De wijziging van de vervaltermijn leidt niet tot het wijzigen van informatieverplichtingen, en daarom ook niet tot een toe- of afname van de regeldruk bij de gebruikers van hoofdstuk 5 van de REES. Derhalve is deze wijzigingsregeling ook niet voorgelegd aan het Adviescollege Toetsing Regeldruk.

5. Vaste verandermomenten

Deze regeling treedt in werking met ingang van 1 december 2019. Met deze datum wordt afgeweken van de systematiek van de vaste verandermomenten, inhoudende dat ministeriële regelingen met ingang van de eerste dag van elk kwartaal in werking treden en minimaal twee maanden voordien wordt bekendgemaakt. Dat kan in dit geval worden gerechtvaardigd, omdat de doelgroep gebaat is bij spoedige inwerkingtreding. Via deze regeling wordt de horizonbepaling van hoofdstuk 5 van de REES namelijk verlengd. Omdat zonder deze verlenging de desbetreffende uitvoeringsbepalingen slechts tot 1 december 2019 gebruikt zouden kunnen worden, is afwijking van de bekendmakingstermijn gewenst. Daarbij komt dat de doelgroep voldoende tijd heeft om te kunnen anticiperen op de inhoud van deze regeling. Deze regeling is op 24 september 2019 aan de Tweede Kamer overgelegd. Hierdoor is de inhoud van de regeling al openbaar bekend gemaakt.

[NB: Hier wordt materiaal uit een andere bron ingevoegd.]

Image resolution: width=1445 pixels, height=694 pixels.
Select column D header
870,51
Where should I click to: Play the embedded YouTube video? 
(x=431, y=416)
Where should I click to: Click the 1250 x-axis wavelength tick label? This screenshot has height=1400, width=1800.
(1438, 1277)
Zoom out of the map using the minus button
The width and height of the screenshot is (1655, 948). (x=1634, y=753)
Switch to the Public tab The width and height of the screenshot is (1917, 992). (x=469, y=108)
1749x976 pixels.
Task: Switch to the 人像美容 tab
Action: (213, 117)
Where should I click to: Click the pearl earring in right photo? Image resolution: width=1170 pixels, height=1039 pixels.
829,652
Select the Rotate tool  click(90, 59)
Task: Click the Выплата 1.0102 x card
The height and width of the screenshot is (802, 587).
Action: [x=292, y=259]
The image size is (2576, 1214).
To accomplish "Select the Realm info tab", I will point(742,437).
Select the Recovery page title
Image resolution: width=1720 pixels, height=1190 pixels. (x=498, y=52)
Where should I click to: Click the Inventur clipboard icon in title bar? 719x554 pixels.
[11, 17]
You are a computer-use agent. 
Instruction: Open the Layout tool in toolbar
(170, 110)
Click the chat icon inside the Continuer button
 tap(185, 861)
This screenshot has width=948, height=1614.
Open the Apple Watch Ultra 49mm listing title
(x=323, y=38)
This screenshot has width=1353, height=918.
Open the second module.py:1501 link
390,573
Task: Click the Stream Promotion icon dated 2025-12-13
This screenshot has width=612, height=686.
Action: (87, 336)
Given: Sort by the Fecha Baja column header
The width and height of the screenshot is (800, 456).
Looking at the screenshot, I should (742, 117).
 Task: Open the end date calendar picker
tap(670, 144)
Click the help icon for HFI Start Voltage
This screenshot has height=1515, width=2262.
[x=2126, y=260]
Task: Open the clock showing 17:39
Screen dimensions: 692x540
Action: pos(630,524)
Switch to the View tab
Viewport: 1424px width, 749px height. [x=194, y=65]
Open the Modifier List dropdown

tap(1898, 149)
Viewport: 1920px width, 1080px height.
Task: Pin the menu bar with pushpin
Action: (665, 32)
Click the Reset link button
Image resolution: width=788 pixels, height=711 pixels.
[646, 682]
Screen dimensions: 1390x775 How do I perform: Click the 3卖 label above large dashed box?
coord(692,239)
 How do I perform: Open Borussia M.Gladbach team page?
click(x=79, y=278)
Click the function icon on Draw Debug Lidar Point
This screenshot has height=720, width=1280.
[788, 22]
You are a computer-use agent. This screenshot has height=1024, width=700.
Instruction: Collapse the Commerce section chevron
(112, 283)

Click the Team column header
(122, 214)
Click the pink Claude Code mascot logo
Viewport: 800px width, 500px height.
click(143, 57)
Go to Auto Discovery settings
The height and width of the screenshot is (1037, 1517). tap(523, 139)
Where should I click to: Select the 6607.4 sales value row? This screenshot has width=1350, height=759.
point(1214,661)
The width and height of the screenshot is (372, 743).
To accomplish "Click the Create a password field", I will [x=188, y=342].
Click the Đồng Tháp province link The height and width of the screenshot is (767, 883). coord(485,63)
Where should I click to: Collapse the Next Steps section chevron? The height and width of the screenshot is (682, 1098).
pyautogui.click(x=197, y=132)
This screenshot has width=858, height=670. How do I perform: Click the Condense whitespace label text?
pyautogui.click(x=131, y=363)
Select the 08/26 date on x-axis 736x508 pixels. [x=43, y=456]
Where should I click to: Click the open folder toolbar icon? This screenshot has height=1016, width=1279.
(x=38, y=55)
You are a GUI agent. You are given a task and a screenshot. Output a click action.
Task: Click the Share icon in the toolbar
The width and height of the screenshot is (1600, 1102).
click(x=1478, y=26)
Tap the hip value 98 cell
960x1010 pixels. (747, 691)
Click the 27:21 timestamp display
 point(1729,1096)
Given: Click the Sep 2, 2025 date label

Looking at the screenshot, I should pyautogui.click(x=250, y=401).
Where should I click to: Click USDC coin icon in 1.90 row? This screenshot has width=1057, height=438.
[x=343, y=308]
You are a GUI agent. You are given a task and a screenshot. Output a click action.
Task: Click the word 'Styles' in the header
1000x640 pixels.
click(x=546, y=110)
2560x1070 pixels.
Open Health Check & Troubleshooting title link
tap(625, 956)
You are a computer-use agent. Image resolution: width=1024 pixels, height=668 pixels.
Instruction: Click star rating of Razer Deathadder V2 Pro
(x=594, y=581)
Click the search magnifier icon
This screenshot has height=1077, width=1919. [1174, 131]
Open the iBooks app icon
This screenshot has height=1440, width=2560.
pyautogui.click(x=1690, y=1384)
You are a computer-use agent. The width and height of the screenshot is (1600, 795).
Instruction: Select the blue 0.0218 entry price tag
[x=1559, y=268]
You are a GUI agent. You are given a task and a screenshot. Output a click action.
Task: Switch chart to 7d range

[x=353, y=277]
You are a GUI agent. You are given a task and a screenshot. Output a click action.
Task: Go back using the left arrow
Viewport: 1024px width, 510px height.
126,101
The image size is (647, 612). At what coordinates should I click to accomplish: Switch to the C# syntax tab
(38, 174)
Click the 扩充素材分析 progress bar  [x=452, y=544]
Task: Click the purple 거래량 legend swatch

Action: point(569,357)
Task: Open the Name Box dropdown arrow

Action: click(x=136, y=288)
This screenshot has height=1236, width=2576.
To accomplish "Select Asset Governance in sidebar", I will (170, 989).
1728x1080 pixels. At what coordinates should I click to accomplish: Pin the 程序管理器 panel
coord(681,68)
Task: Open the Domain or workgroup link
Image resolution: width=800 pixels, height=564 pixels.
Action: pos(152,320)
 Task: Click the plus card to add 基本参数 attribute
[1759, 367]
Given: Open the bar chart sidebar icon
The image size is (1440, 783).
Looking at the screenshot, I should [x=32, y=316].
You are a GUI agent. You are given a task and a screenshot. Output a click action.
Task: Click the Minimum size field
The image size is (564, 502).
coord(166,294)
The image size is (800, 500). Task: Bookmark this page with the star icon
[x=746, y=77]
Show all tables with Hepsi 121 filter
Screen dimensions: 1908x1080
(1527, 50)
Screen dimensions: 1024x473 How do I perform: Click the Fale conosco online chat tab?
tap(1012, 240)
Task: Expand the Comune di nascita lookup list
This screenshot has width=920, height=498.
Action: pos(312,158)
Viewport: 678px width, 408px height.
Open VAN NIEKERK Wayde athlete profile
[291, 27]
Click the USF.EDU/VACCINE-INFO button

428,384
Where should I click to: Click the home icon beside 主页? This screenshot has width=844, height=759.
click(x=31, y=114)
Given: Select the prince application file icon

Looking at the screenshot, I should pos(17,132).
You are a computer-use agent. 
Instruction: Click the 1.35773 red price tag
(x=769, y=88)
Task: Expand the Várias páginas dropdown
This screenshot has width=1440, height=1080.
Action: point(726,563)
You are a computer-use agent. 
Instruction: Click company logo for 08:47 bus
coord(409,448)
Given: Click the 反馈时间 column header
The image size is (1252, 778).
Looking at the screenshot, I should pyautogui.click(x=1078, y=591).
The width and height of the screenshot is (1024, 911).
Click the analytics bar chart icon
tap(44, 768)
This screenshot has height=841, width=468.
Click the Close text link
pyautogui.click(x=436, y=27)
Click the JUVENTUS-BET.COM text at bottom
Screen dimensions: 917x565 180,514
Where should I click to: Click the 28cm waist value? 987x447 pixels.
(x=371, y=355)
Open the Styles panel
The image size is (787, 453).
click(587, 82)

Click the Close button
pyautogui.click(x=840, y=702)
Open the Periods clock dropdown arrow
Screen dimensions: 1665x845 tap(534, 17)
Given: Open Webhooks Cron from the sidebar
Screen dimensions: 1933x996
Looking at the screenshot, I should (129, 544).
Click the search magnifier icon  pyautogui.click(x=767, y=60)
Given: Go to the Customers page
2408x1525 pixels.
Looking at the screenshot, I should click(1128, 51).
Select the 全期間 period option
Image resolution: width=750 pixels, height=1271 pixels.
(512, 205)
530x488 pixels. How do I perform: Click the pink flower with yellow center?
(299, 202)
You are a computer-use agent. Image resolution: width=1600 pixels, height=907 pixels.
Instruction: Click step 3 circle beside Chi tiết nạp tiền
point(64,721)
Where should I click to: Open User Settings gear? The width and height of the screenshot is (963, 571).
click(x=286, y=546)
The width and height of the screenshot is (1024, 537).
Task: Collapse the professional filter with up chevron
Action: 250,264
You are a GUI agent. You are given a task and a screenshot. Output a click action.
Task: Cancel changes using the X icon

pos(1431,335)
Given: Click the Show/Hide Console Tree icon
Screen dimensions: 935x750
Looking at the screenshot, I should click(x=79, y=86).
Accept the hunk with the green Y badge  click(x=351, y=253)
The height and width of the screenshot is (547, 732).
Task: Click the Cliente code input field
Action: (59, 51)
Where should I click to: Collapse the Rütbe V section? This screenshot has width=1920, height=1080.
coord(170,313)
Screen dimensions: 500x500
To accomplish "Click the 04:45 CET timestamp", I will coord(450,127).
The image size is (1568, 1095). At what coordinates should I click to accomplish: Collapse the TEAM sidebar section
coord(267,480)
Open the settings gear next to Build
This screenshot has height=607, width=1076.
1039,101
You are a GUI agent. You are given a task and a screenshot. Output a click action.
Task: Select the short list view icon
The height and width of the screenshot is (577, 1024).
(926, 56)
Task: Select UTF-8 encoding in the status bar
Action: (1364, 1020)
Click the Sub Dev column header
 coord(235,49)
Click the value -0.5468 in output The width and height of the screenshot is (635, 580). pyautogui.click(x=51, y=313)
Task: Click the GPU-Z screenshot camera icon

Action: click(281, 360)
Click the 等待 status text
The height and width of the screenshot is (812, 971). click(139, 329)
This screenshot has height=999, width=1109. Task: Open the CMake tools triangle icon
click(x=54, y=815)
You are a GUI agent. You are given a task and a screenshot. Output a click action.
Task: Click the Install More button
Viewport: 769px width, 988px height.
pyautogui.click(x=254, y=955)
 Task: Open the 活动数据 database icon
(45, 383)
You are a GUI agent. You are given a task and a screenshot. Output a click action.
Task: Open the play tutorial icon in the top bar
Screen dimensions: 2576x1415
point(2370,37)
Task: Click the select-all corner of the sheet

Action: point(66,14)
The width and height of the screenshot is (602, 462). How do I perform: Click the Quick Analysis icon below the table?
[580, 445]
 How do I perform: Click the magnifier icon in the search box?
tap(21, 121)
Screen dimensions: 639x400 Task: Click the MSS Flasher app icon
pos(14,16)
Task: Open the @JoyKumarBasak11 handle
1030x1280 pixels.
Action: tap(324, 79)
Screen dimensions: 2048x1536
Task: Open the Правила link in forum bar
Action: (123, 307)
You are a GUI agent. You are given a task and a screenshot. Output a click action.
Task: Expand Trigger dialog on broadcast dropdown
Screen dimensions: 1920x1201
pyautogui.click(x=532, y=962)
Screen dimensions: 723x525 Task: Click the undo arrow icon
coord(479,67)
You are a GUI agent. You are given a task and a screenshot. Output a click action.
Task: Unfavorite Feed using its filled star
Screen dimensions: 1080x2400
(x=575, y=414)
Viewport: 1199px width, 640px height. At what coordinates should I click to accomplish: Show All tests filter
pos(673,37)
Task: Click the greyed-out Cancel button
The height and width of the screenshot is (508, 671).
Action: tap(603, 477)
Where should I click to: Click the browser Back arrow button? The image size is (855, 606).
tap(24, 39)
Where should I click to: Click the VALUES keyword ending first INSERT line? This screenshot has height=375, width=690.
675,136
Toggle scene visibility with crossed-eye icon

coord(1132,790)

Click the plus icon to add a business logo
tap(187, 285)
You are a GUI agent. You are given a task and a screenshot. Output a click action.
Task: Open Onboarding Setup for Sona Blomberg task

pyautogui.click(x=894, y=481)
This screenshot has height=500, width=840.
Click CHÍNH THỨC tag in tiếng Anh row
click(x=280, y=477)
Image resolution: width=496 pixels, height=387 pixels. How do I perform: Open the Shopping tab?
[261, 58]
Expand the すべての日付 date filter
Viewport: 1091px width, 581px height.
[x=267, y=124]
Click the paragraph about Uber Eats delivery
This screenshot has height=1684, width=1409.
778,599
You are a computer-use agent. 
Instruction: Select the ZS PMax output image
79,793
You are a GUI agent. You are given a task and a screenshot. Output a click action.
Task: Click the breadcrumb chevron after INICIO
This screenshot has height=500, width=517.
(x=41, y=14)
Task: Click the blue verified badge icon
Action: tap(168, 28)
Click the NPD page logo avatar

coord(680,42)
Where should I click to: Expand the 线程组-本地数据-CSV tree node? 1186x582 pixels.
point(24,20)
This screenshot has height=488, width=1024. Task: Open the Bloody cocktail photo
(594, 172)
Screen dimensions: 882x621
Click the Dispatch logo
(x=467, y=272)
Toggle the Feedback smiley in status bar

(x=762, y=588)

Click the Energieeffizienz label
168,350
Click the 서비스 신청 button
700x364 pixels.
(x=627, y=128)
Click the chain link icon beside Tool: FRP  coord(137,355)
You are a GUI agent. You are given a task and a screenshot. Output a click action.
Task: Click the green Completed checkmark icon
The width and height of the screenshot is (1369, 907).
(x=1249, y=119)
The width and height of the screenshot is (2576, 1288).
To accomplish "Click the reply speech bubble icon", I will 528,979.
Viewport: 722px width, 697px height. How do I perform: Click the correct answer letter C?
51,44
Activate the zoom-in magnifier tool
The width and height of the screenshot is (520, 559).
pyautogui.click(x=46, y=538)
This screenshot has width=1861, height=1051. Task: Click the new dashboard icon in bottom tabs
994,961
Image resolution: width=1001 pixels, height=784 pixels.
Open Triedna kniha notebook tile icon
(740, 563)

De Staatssecretaris van Economische Zaken en Klimaat, M.C.G. Keijzer


X Noot
1

Zie artikel 65, eerste en tweede lid, van verordening (EU) nr. 1303/2013 van het Europees Parlement en de Raad van 17 december 2013 houdende gemeenschappelijke bepalingen inzake het Europees Fonds voor regionale ontwikkeling, het Europees Sociaal Fonds, het Cohesiefonds, het Europees Landbouwfonds voor plattelandsontwikkeling en het Europees Fonds voor maritieme zaken en visserij en algemene bepalingen inzake het Europees Fonds voor regionale ontwikkeling, het Europees Sociaal Fonds, het Cohesiefonds en het Europees Fonds voor maritieme zaken en visserij, en tot intrekking van Verordening (EG) nr. 1083/2006 van de Raad (PbEU 2013, L347).